Cuando se pueden probar los elementos de una obra, ver cómo encajan y poner solución a posibles problemas antes de que lleguen a materializarse, se está ahorrando tiempo, esfuerzo y dinero. De ahí que el EIZ haya comenzado a implementar metodologías BIM (Building Information Modeling), tecnologías de escaneado y modelado 3D, así como procesos Scan-to-BIM. Gracias a estas herramientas es más sencillo planificar con precisión y anticipar posibles interferencias antes de empezar los trabajos. 

Otra de las metodologías utilizadas en este centro de industrialización es la LEAN, cuyo propósito es mejorar la optimización de recursos, la coordinación entre equipos y reducir desviaciones en plazos y costes.

El proyecto más relevante en esta fase operativa es la reforma integral de la residencia Txara I en Donostia, adjudicada por más de 20 millones de euros. En esta obra, Iparragirre aplica planificación BIM, criterios LEAN y prefabricación de elementos; de esta manera, se busca trasladar procesos fuera de la obra siempre que sea posible. La compañía subraya que este método abre la puerta a usar la industrialización también en proyectos más complejos, más allá de las construcciones en serie o repetitivas.

El desarrollo del EIZ cuenta con el acompañamiento de Build:Inn, el clúster vasco de la construcción, y con alianzas con empresas industriales y centros tecnológicos. Para Ibon Iparragirre, la industrialización es un proceso colaborativo: “A diferencia del modelo tradicional, donde gran parte del trabajo se desarrolla directamente en la obra, la industrialización implica integrar a empresas industriales, ingenierías, proveedores especializados y centros tecnológicos. Por eso creemos que es difícil avanzar de forma aislada; es necesario trabajar en red y generar ecosistemas de colaboración, donde cada agente aporte su conocimiento y su capacidad productiva. En ese sentido, el Centro de Industrialización de Idiazabal también pretende servir como un espacio para desarrollar nuevas soluciones junto con otros agentes del sector”, argumenta.

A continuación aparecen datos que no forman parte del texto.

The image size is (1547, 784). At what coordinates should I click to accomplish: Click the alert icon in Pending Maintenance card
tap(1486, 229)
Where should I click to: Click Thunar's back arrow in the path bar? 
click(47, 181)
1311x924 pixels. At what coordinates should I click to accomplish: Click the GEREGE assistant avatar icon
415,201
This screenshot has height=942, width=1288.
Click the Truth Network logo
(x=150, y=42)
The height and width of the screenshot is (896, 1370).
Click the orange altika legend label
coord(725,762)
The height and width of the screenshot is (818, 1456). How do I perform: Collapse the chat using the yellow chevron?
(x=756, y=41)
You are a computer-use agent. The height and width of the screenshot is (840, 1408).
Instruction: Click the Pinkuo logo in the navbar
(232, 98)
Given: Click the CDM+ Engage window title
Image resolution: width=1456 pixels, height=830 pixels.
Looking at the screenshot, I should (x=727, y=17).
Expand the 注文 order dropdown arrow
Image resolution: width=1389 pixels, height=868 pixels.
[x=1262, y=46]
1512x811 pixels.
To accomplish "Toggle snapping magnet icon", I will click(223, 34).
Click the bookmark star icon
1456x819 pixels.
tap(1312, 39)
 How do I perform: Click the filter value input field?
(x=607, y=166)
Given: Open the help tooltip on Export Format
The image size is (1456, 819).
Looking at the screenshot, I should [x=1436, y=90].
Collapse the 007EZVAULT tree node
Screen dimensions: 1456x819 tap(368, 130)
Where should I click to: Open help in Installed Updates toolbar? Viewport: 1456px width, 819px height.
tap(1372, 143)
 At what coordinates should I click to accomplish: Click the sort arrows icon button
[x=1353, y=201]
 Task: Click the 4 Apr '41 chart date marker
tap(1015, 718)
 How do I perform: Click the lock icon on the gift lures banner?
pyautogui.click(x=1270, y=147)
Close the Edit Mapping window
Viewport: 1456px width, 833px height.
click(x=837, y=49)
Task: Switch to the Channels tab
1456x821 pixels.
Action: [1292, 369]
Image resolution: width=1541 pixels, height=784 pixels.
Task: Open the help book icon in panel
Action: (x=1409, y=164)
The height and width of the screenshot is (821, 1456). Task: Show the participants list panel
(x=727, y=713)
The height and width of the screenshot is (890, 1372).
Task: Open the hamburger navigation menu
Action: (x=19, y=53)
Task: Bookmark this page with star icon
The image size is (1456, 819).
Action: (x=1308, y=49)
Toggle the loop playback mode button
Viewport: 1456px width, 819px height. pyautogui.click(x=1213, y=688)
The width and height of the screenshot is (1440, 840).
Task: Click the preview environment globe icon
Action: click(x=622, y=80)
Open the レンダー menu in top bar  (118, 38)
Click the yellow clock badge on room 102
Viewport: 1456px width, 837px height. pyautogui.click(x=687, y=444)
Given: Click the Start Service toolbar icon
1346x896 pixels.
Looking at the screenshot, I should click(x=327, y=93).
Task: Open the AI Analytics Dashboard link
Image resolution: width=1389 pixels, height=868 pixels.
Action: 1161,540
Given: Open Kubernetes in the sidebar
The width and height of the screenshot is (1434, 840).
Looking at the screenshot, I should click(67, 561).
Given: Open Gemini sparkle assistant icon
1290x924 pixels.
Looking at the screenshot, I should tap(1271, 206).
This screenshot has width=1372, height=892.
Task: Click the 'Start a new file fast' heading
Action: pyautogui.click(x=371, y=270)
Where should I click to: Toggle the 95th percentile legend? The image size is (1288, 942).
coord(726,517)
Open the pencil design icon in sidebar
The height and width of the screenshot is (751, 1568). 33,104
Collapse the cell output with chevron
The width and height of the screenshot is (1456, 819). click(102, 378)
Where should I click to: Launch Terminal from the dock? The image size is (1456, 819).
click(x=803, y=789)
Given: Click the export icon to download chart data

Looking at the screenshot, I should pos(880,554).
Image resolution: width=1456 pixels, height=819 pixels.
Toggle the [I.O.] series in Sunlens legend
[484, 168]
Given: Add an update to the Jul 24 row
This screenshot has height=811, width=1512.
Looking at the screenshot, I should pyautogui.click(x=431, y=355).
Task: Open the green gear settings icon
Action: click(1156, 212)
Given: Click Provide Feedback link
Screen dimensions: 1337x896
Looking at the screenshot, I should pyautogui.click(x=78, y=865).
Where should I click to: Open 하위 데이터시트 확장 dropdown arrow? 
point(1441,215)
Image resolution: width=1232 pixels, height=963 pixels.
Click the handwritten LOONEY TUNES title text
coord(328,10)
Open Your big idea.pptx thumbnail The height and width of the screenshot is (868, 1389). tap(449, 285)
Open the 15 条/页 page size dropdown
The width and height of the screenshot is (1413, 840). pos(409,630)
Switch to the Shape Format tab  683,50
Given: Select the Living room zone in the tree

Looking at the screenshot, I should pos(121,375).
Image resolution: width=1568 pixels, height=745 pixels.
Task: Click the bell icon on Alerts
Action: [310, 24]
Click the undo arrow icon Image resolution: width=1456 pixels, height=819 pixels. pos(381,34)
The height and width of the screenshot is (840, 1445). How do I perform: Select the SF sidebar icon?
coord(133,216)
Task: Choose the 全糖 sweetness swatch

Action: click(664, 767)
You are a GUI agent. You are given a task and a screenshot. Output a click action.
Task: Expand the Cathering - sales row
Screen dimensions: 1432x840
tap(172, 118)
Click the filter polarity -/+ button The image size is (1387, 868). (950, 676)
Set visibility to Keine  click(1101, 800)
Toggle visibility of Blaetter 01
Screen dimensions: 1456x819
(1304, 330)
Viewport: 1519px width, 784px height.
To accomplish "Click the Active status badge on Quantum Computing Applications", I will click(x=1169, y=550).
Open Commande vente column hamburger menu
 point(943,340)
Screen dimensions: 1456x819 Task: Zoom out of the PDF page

"La industrialización implica integrar a empresas industriales, ingenierías, proveedores especializados y centros tecnológicos"

Además de su actividad interna, el EIZ participa en distintos proyectos de innovación pendientes de resolución de ayudas públicas. Una vez aprobados, estos permitirán avanzar en nuevas líneas de industrialización de procesos constructivos, digitalización avanzada y aplicación de tecnologías como la robótica en obra.

El proyecto ya ha recibido reconocimiento externo. Fue premiado en la 28ª edición del Concurso de Nuevas Iniciativas Empresariales de Goieki, en la categoría de innovación en empresas consolidadas, destacando su contribución a la modernización del sector en la comarca del Goierri.

Escalada de soluciones

Sobre el impacto de la industrialización en los retos del sector, Iparragirre indica que estas metodologías pueden mejorar los plazos de ejecución, la eficiencia y la previsibilidad de los costes, aunque no constituyen una solución única a la problemática de la vivienda. Según él, el sector en Euskadi se encuentra todavía en una fase incipiente, con iniciativas en crecimiento, pero falta consolidar cadenas industriales y generar una masa crítica de proyectos que permitan escalar estas soluciones.

"Las empresas que inviertan en innovación, formación técnica y mejora continua estarán mejor preparadas para afrontar los retos que se avecinan en los próximos años”, afirma el director financiero de Iparragirre.

El director financiero considera que el futuro del sector está ligado a la digitalización, la industrialización de procesos y la sostenibilidad. “Las empresas que inviertan en innovación, formación técnica y mejora continua estarán mejor preparadas para afrontar los retos que se avecinan en los próximos años”, añade.

Desde obras nuevas hasta rehabilitaciones. Iparragirre quiere mostrar que la industrialización puede aportar mayor planificación, eficiencia y coordinación, ofreciendo una alternativa profesionalizada al modelo constructivo tradicional.